The author, however, instead of reducing these characters to simple villains, shows them to us fully rounded and real. We learn how their harsh actions are, in their own minds, simply defenses from an equally harsh world; it doesn’t excuse them, but it makes them easy to understand. For example, Albert beats his apprentice because he knows Job is smarter than he is, and it makes Albert feel powerless. As for Emma, when Adam reluctantly pays her a visit, a simple gesture – the way she brings out her best tea service for the rare occasion – unlocks a wealth of empathy inside her guest because it shows how lonely she is.
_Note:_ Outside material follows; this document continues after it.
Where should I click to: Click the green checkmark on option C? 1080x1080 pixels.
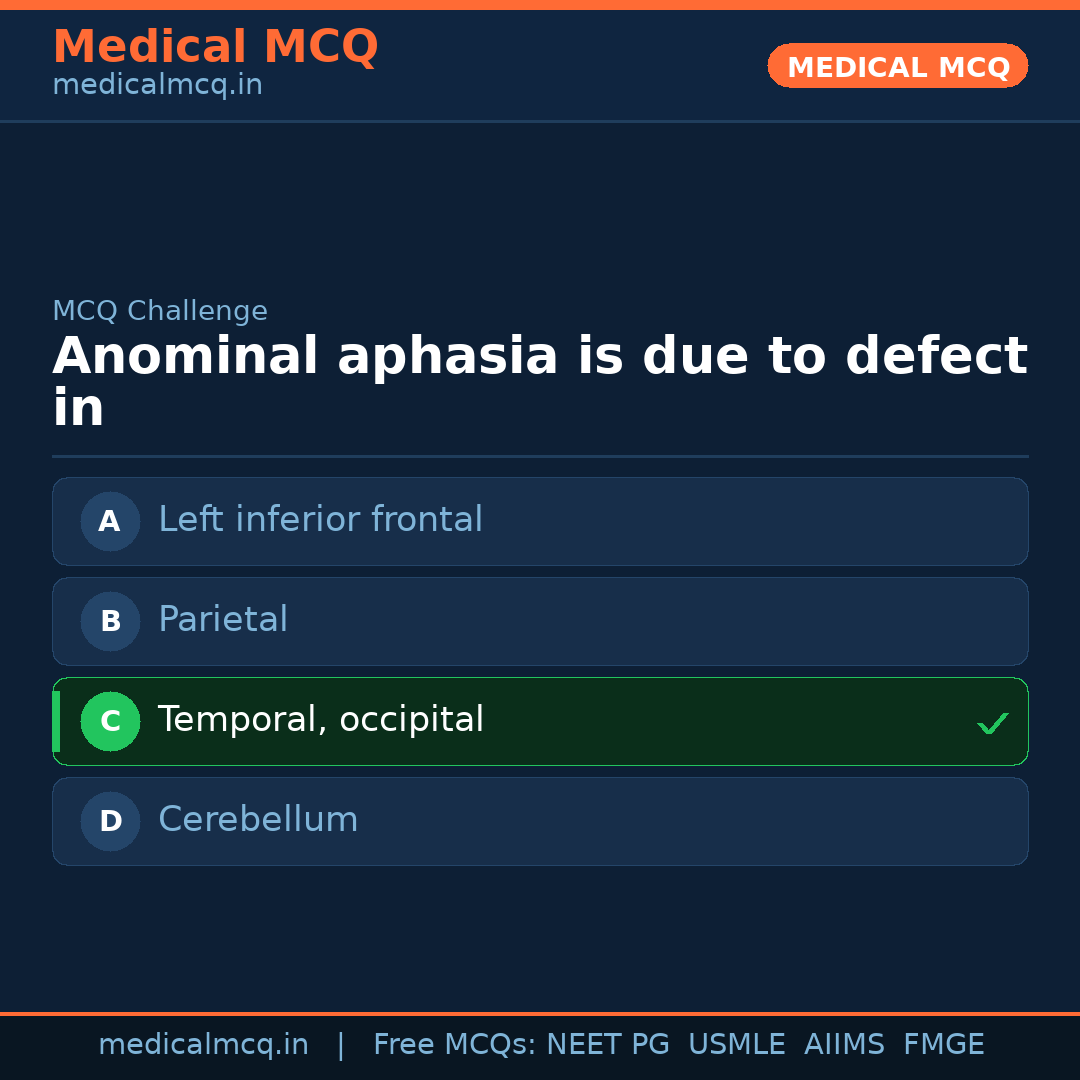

Abuse is not a straight line; it is a cycle, and it takes a strong effort to break it. 

Most of all, however, this is a story about love. Sexual love is part of it – Polly and Job share a passionate romance in spite of Emma’s best efforts to stop them – but it is far from being the only part. There is love of place – the city and the cathedral are almost characters in their own right – and love of work – for example, the clocks. The most important love in this story, however, is between people: the friendship between Isaac and Adam, the mentor-student bond between Isaac and Job, Adam’s fatherly love for his lawyer’s granddaughter Bella, the strained sibling relationship of Isaac and Emma, and the complicated marriage of Adam and Elaine.

Of course, none of these relationships are perfect. They all include the potential for hurt and misunderstanding. As Miss Montague, a friend and advisor of almost everyone in the city, says to Adam: “If you turn for your joy to the intractable and explosive stuff of human nature, it’s in for a penny, in for a pound.” (ch. 13 p. 57). Besides, the author understands perfectly how challenging it can be for an introvert to talk to people at all. Then again, the reward is more than worth the effort, especially when shared interests form a bridge over the awkwardness: “Love of the work strengthened the love of each other. Love of each other enriched the work” (ch. 14 p. 12). 

Even Isaac, the atheist, feels that “the dark would not entirely get him” while his clocks keep time and his friends remember him (ch. 1 p. 33). Adam, the Christian, holds the same belief with even greater certainty: “Love. The only indestructible thing. The only wealth and the only reality. The only survival. At the end of it all there was nothing else” (ch. 94).